Medically this pregnancy will be very different. With Sylvia I was so, so symptomatically pregnant. I felt like hell, I was sick, I couldn’t face the water in the shower for 6 months because my boobs hurt too bad, I was bloated, exhausted…pregnancy is rough. And this time, I have quite literally physically felt great. I’ve been running again (five miles three days ago!) though round ligament pain is creeping in and maybe putting that to a halt. I have energy and my boobs are big but pain free. My doctor has reassured me that symptoms really don’t mean much and that all pregnancies are different. I am trying to appreciate physically feeling so good, but at least when you are having pregnancy symptoms, you know you’re pregnant. Not having them feels scary and non-reassuring. Sylvia’s death was unexplained but we are now considered a high risk pregnancy. Myself and the baby will be closely monitored by our regular doctor as well as a specialist. I will have a lot of scans, tests and appointments, hell, we have already had two ultrasounds. Our last ultrasound, pictured above, the baby was wiggling around like crazy, kicking and squirming and allowing for incredible pictures. We will be induced early and likely the first week of October. I will be 29 weeks and 4 days pregnant with Sylvia’s sibling on her first birthday.

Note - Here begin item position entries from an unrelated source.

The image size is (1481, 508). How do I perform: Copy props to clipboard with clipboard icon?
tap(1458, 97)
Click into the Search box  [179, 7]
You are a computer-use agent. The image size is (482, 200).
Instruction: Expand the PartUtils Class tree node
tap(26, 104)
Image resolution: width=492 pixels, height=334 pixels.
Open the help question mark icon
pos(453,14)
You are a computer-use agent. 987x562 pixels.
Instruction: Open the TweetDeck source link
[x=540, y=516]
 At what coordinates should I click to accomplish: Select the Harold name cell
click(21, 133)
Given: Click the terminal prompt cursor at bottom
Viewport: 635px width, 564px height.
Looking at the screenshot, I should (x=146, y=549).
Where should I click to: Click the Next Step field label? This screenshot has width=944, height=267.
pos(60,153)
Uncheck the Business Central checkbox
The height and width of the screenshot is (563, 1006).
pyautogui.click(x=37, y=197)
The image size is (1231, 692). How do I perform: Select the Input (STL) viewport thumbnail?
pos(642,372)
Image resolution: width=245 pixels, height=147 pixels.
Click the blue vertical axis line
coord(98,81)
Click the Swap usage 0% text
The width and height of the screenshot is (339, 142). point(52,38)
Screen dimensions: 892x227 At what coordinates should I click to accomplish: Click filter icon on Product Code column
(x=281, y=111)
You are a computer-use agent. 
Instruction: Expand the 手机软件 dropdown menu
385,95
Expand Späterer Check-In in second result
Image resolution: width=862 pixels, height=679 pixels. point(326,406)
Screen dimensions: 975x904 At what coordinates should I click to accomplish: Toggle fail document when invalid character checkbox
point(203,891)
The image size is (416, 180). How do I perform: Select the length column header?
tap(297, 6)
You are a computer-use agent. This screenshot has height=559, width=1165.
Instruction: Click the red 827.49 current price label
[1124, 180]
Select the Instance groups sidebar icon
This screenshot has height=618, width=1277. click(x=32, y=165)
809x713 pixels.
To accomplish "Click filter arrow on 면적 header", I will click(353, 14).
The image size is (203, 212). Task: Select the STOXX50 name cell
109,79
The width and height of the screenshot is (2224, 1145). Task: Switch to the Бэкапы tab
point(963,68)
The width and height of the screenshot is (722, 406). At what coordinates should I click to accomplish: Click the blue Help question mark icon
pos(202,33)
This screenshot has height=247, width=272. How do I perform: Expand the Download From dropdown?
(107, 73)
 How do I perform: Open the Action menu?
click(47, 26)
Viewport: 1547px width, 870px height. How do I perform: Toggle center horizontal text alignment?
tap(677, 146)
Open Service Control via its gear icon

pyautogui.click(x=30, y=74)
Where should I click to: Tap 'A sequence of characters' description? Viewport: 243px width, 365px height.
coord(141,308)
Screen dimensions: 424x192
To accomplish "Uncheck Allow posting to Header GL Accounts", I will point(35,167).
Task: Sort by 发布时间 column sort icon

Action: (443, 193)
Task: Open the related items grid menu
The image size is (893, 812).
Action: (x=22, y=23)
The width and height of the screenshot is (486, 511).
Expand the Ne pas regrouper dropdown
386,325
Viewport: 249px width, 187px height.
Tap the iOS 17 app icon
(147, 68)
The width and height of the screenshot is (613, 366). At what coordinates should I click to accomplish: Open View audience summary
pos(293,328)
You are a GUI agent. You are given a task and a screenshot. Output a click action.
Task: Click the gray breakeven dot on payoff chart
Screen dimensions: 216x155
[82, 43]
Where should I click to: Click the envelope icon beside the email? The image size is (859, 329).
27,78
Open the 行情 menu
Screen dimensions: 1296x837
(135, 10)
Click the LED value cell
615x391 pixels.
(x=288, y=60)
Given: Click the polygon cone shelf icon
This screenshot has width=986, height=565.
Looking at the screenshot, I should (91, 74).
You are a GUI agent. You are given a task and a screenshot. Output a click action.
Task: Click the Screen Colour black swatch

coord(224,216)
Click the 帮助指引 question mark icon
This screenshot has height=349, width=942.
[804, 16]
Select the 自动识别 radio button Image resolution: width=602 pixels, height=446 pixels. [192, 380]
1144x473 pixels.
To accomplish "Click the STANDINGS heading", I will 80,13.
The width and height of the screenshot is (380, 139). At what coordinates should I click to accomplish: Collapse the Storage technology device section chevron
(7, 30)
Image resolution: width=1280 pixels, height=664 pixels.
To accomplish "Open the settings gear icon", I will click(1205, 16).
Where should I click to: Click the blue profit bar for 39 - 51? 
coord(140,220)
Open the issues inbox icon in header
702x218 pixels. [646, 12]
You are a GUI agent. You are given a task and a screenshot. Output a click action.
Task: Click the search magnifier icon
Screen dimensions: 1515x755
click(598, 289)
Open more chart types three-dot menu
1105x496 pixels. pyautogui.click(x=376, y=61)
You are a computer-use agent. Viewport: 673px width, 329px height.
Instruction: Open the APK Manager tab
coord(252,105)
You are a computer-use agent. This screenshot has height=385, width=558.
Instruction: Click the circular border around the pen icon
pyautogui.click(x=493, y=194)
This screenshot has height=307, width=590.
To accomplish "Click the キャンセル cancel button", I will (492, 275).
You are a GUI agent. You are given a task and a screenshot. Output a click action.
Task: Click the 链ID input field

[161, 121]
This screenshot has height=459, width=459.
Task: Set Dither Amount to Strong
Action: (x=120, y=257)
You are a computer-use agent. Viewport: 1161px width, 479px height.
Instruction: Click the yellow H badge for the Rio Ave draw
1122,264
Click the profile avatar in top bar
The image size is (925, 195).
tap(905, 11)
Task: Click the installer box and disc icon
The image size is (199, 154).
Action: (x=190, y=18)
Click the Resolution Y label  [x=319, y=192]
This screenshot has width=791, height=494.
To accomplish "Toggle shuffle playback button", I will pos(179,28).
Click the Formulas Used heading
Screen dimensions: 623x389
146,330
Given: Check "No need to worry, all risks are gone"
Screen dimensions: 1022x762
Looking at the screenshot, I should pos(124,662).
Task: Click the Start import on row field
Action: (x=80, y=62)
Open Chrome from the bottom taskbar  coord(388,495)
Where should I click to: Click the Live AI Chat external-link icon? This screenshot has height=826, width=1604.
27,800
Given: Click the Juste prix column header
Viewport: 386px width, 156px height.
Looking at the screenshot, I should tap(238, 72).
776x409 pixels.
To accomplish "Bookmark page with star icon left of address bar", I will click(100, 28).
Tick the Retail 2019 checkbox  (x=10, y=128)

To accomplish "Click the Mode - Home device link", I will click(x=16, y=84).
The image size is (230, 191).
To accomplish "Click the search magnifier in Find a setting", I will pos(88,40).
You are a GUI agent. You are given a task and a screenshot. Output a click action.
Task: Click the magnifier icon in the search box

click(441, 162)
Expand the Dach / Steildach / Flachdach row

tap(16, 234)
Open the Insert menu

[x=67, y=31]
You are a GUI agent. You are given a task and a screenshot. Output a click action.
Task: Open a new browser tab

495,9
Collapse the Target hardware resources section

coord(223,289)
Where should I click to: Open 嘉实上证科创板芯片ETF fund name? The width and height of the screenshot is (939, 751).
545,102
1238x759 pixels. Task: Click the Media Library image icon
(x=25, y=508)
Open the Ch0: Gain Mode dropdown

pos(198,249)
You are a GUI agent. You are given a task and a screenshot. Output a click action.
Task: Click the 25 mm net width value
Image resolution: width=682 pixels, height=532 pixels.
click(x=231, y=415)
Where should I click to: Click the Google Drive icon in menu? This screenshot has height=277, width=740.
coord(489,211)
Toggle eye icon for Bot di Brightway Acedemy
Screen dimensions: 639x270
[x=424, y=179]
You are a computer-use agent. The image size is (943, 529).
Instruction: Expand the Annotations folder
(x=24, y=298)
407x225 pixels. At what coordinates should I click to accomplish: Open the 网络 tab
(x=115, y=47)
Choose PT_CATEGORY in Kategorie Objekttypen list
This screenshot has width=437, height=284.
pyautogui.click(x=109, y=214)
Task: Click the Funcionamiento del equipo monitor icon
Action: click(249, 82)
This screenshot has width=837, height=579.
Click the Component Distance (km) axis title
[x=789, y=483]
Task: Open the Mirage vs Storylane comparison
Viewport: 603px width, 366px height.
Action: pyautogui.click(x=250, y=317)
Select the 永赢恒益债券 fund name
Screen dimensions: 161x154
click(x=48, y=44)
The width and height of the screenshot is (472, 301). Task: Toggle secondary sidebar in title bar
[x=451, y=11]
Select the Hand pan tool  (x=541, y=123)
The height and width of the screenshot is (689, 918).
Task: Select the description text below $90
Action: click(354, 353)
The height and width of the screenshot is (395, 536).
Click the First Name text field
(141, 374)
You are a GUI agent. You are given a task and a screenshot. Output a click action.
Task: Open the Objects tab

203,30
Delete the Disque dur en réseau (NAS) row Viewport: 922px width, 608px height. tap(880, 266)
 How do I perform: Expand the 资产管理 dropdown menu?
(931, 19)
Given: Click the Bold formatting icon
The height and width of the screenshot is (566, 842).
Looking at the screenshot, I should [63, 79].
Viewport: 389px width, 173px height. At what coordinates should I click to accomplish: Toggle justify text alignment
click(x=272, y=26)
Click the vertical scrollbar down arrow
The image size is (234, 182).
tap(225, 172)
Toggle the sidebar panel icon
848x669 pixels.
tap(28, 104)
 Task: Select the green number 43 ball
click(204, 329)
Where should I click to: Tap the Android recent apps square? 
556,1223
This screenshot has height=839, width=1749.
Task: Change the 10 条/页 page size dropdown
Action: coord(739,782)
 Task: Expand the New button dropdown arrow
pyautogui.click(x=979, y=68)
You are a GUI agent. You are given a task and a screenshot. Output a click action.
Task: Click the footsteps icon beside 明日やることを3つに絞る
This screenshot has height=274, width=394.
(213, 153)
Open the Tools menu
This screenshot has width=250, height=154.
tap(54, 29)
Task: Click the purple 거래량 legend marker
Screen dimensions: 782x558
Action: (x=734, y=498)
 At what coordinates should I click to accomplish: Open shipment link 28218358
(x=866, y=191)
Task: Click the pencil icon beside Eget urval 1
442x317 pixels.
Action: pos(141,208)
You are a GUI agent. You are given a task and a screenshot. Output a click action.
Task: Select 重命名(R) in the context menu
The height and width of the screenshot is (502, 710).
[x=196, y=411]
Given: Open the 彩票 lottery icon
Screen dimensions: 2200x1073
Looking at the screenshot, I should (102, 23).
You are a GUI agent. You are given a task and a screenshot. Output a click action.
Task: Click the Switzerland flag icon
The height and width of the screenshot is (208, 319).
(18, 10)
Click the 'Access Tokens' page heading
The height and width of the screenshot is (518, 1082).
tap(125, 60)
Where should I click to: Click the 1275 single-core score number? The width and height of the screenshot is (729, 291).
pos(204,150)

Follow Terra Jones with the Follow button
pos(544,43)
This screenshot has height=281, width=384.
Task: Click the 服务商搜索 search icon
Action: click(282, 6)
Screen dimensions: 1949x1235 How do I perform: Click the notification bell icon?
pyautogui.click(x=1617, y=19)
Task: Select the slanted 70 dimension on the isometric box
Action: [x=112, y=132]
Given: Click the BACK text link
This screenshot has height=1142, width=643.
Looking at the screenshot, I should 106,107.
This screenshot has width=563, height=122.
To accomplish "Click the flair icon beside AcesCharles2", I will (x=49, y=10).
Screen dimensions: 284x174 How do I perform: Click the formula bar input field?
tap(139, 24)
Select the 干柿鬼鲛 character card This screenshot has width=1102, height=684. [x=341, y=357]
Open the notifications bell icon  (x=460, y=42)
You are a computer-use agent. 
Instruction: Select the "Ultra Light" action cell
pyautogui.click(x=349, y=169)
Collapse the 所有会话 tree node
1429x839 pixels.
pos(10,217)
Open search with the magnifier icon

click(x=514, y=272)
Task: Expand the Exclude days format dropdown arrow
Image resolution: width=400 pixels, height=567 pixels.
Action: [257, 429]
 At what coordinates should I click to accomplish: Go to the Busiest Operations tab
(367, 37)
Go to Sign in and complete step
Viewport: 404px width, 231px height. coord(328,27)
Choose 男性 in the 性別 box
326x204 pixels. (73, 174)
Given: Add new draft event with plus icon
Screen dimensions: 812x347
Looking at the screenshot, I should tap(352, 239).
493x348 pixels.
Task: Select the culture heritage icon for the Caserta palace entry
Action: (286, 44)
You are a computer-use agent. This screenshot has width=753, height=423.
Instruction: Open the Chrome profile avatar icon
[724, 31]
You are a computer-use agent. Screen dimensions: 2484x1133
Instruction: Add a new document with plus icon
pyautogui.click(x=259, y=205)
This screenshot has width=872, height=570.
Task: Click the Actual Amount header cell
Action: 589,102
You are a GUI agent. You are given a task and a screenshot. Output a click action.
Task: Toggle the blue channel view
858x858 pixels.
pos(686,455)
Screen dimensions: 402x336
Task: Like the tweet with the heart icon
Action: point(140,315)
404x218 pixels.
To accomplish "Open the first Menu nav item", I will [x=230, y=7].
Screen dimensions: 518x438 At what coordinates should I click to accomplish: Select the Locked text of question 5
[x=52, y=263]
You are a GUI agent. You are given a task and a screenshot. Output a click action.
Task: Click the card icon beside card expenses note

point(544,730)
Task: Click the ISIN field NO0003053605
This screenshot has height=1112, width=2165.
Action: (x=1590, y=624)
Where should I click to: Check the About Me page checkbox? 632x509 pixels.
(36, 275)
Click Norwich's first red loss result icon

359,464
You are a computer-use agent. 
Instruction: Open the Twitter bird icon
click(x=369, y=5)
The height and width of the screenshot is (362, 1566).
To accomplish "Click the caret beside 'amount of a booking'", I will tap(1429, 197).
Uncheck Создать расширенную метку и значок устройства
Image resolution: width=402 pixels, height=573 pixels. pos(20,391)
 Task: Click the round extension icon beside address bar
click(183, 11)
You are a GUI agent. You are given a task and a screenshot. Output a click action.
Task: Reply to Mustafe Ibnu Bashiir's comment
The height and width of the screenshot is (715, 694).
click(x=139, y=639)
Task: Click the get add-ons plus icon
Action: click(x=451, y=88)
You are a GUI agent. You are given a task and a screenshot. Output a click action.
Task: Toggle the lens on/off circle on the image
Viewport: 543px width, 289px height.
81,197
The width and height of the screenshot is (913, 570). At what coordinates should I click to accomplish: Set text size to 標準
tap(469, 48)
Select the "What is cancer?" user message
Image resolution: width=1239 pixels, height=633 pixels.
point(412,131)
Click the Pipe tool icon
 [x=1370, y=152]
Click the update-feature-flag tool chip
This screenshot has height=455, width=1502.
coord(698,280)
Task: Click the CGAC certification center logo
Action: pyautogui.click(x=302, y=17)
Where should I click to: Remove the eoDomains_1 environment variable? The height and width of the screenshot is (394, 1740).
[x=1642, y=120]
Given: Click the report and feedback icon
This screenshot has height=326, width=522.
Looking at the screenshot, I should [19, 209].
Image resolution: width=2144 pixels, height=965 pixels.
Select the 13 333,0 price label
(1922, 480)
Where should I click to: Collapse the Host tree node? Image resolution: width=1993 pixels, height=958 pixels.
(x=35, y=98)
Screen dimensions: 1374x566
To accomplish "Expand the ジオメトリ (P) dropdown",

I have settled impending panic attacks thus far and not had to rush to the hospital or our doctor’s office for them to check the heart rate. I worry that once I start doing that, it will become a regular occurrence, which is fine, but also kinda stressful. A wonderful friend of mine who works in the birth center is meeting me tomorrow morning though so we can listen to the heart beat. I started getting nervous just now, wondering if the baby has already died. Wondering if I have shared my emotions of the ups and downs only to have to share again that we have lost another baby. But I keep trying to envision tomorrow, projecting positivity. I’m laying down, my friend’s calm and peaceful demeanor and sweet smile provide a very safe place for this vulnerability. She places the doppler on my belly and a strong heart beat will be heard pounding back. I cry, if I’m not already, we hug and I leave the hospital feeling like I just got a booster of reassurance to carry me through another day. And if it doesn’t happen that way tomorrow or the next time or the time after that and this baby dies, then what? Then I still shared these moments and this vulnerability for a reason. I am compelled to do so because I have realized that Sylvia is a lot bigger than Carlos and I could ever be. And Sylvia’s siblings are a continuation of her and her story more so than Carlos and my story. She is bigger than us. And that makes me a very, very proud mommy.